AliveCor
FDA approves new Apple Watch band for EKG readings
Heart health is now at your fingertips
Heart health is now at your fingertips
Apple Watch just earned its first nod from the Food and Drug Administration (FDA) with a device that reads the electrical activity in your heart right from your wrist. A band meant for Apple's line of smartwatches, the KardiaBand can detect atrial fibrillation (AFib), or normal heart rhythm without requiring a visit to the doctor.
Patients can see their results in just 30 seconds — with readings pushed out to their smartwatch.
AFib is considered one of the leading causes of stroke, with 2.7 million Americans living with the arrhythmia, according to the American Heart Association. Untreated, AFib can double the risk of heart-related deaths, and is often something that people don't know they're experiencing — or even feel.
Tim Cook has made no secret of his interest in using the Apple Watch as a health device — even using the smartwatch to track his blood sugar. Prior to AliveCor's device, the Apple Watch has been used in studies that show it can detect irregular heart rhythms. People have reportedly also used the Apple Watch to read rapid heart rates, detecting heart attacks as-they-happen.
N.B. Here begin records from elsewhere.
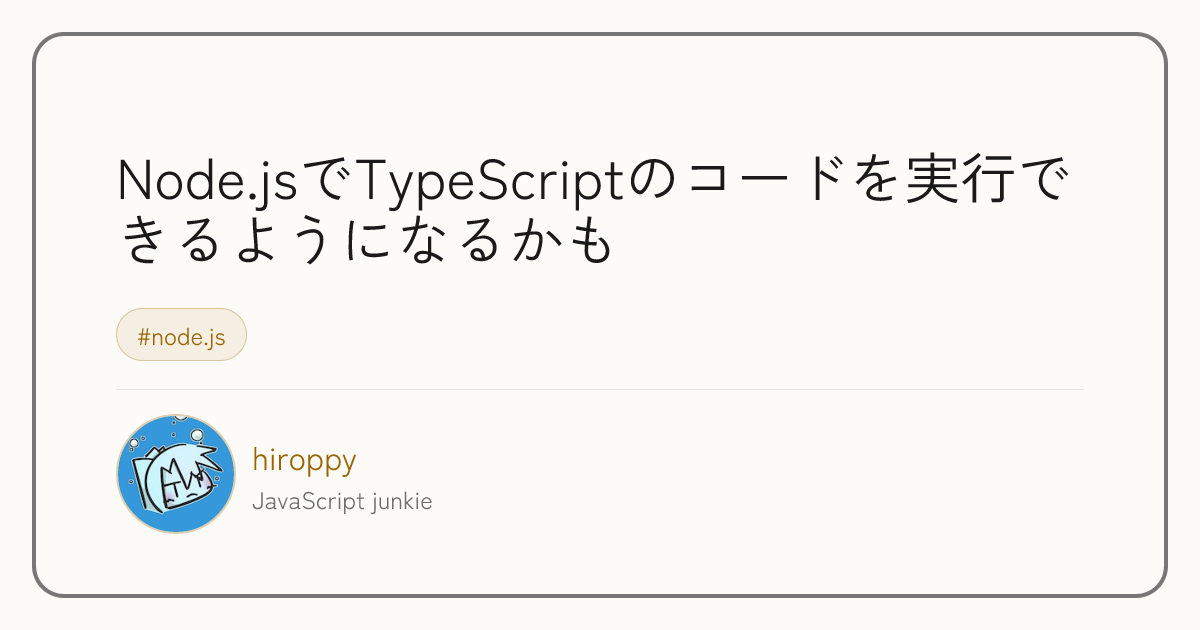Screen dimensions: 1200x630
Task: Open the #node.js tag
Action: pyautogui.click(x=181, y=335)
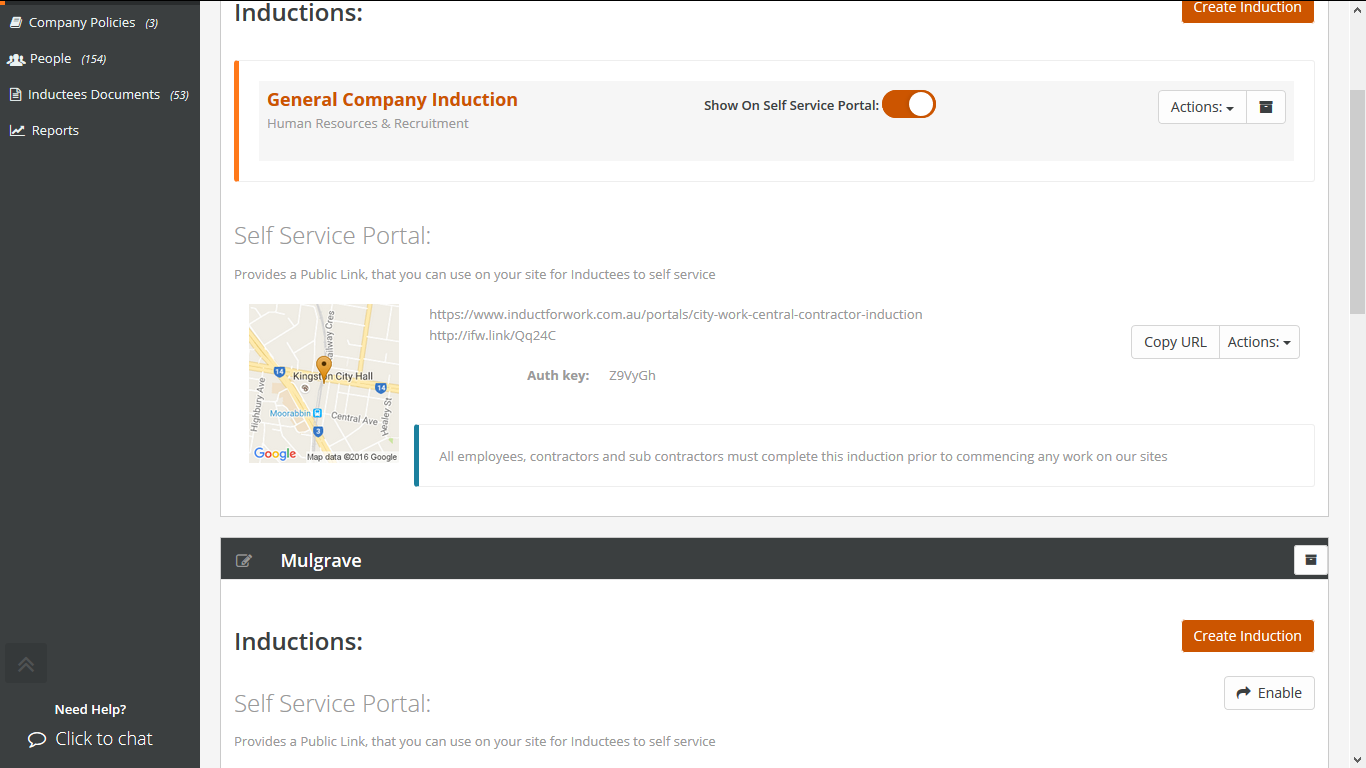Click the scroll-to-top arrow
The height and width of the screenshot is (768, 1366).
click(25, 662)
Kardia Band's results are read on the Apple Watch in just 30 seconds.AliveCor
KardiaBand, developed by AliveCor, stores readings in its app — which can be pushed out to a doctor for monitoring.
AliveCor's iPhone heart monitor earned FDA clearance in 2012. But the band is the first made by the Mountain View, CA-based company for the Apple Watch. KardiaBand works with both Apple Watch sizes — 42mm and 38 mm — for $199. All Apple Watches, save the original version, work with the wearable but an annual subscription to AliveCor's Mardia premium app is needed, which costs an extra $99 a year.
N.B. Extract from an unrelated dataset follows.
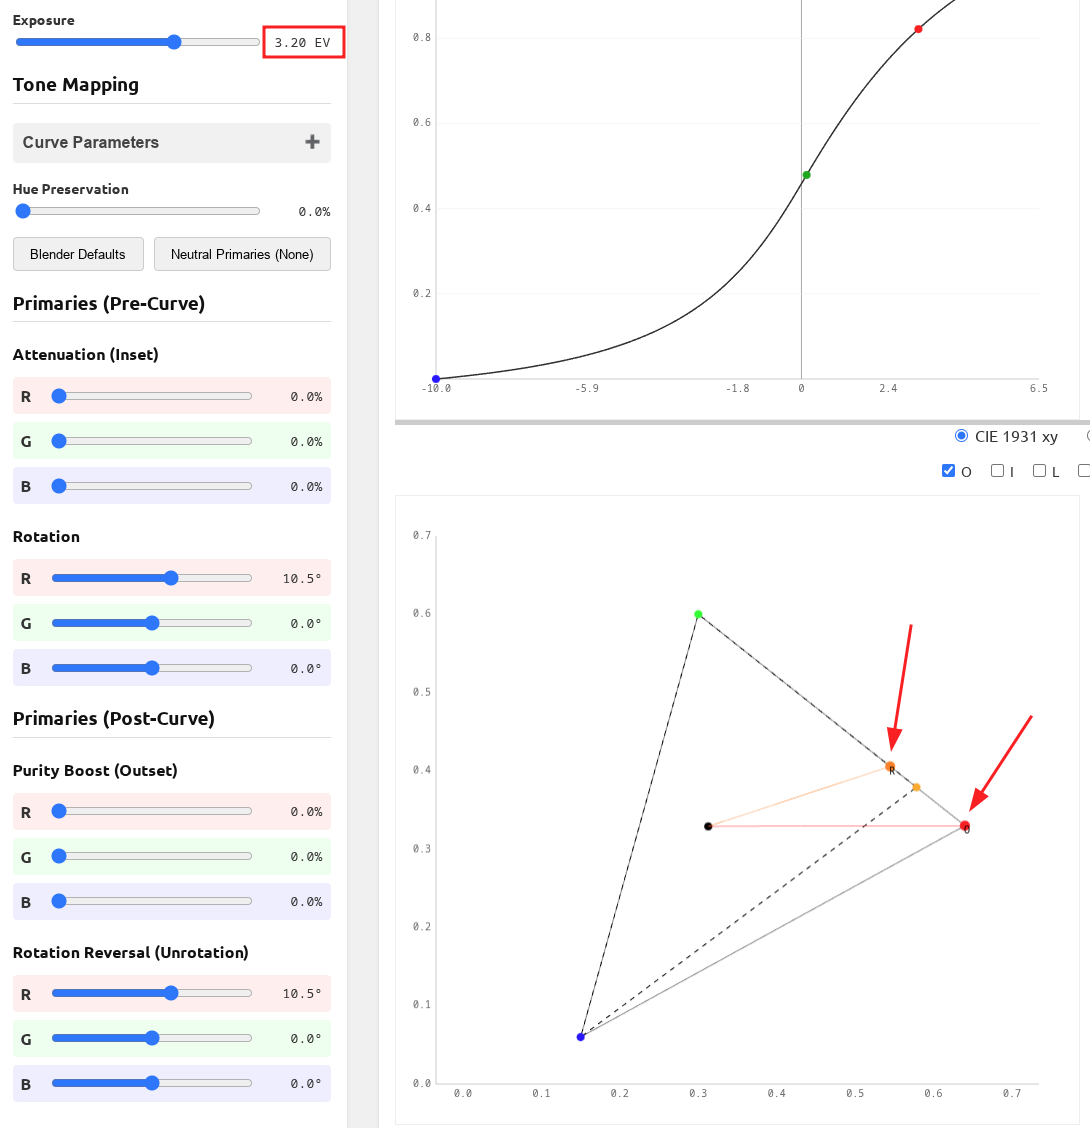The image size is (1090, 1128).
Task: Click the green midpoint on tone curve
Action: coord(806,175)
"This is a paradigm shift for cardiac care as well as an important advance in healthcare," says Dr. Ronald P. Karlsberg, MD FACC, a clinical professor of medicine at the Cedars Sinai Heart Institute and UCLA's David Geffen School of Medicine. "Today, EKGs are available only in offices and hospitals, using complex equipment, and usually only after a life threatening event, for example a stroke. With an EKG device on the wrist, AFib can be detected wherever the patient is, 24 hours a day."